Toutefois, une fois le délai de recours contre le rejet de la demande préalable expiré, la saisine du juge est tardive, et donc irrecevable 2)CE 7 juin 2004 Assistance publique à Marseille, req. n° 252869 : Mentionné aux Tables du Rec. CE. Il en va également ainsi y compris si la requête indique pour la première fois les chefs de préjudice auxquels se rattachent les dommages ou bien invoque d’autres préjudices que dans la demande présentée à l’administration. De même, la circonstance que la requête indemnitaire soit précédée d’une nouvelle décision administrative de rejet à la suite d’une nouvelle réclamation portant sur les conséquences de ce même fait générateur est sans incidence sur l’irrecevabilité de la requête.

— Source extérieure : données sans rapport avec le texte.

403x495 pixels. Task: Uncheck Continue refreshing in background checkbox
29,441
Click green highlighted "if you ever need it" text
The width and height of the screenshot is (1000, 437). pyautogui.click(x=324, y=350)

Toutefois, le Conseil d’Etat admet une exception à cette règle, lorsque la victime demande au juge la réparation de dommages qui, tout en étant causés par le même fait générateur que celui invoqué dans sa demande préalable rejetée par l’administration, « sont nés, se sont aggravés ou ont été révélés dans toute leur ampleur » postérieurement à cette décision préalable.

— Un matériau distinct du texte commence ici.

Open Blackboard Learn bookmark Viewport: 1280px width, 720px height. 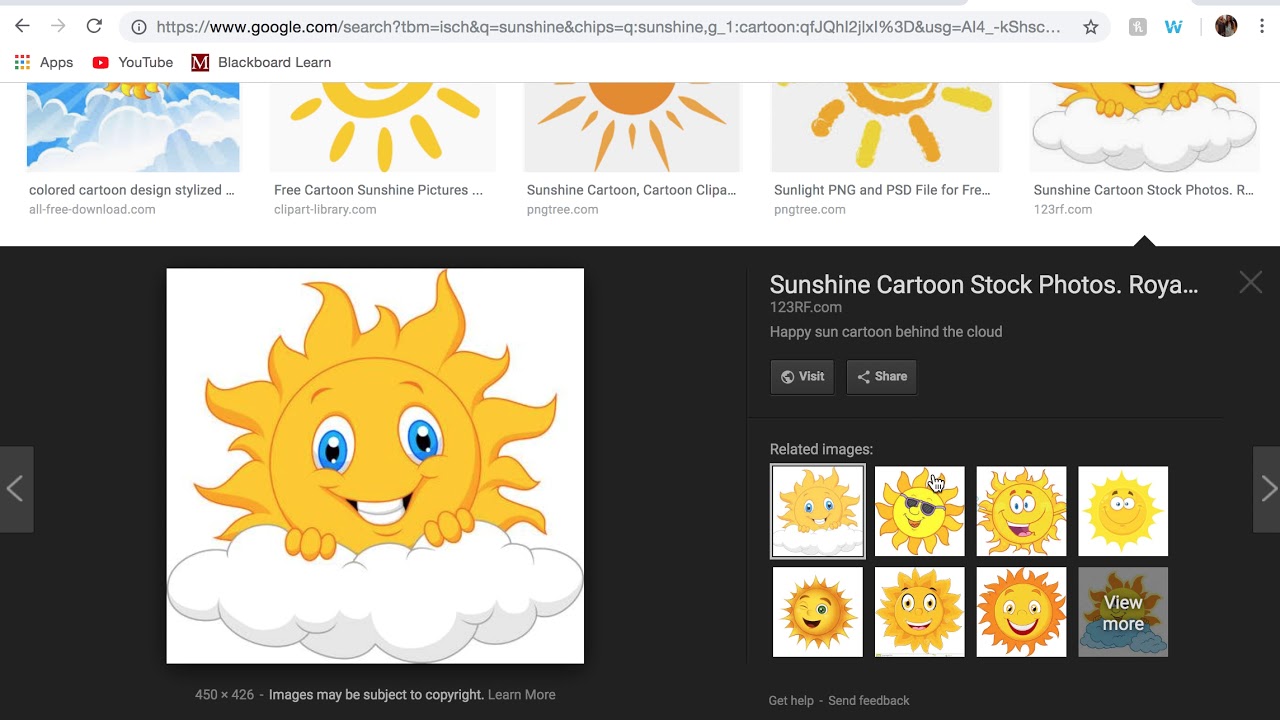point(261,62)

Dans un tel cas de figure, « qu’il s’agisse de dommages relevant de chefs de préjudice figurant déjà dans cette réclamation ou de dommages relevant de chefs de préjudices nouveaux » précise le Conseil d’Etat dans son avis, la victime peut saisir l’administration d’une nouvelle réclamation portant sur ces nouveaux éléments et, en cas de rejet de sa demande, saisir l’administration d’une nouvelle réclamation dans les deux mois suivant la notification de ce refus.

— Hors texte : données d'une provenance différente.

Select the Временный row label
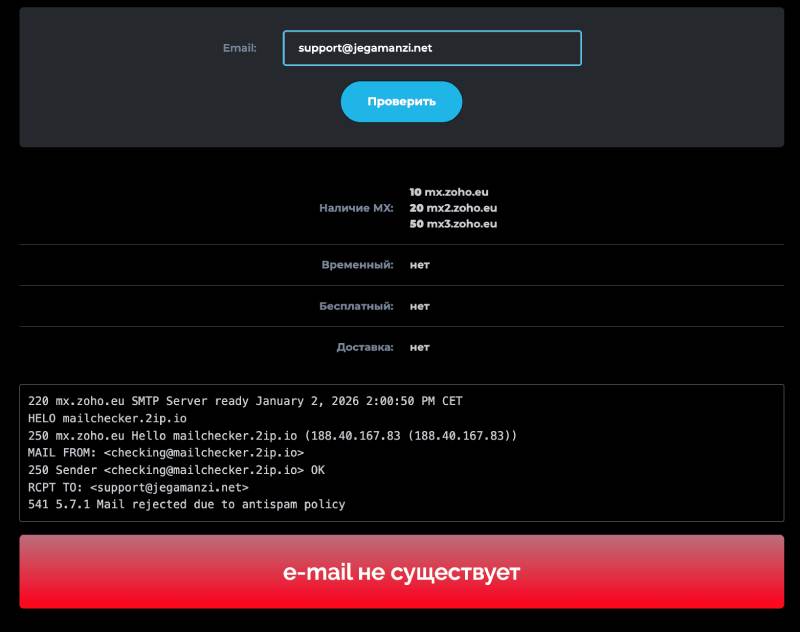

Si la victime a déjà saisi le juge de premier ressort, elle n’a alors pas l’obligation de saisir l’administration d’une nouvelle demande mais peut invoquer directement l’existence de ces dommages devant le juge saisi du litige, afin qu’il y statue « sous réserve le cas échéant des règles qui gouvernent la recevabilité des demandes fondées sur une cause juridique nouvelle ».

Si le juge de premier ressort a déjà statué, la victime peut également saisir directement le juge d’appel, « dans la limite toutefois du montant total de l’indemnité chiffrée en première instance, augmentée le cas échéant de l’indemnité demandée au titre des dommages qui sont nés, se sont aggravés ou ont été révélés dans toute leur ampleur postérieurement au jugement de première instance » 3)CE 31 mai 2007 M. Jean-Paul A, req. n° 278905 : Publié au Rec. CE ; voir également CE 18 décembre 2017 M. A, req. n° 401314 : Mentionné aux Tables du Rec. CE.

Par son avis n° 439366 du 19 février 2021, le Conseil d’Etat assouplit donc la règle de liaison du contentieux lorsqu’un recours indemnitaire formé devant le juge a pour objet la réparation de dommages imputables à l’administration qui sont nés, se sont aggravés ou ont été révélés dans tout leur ampleur postérieurement au rejet par l’administration de la demande préalable.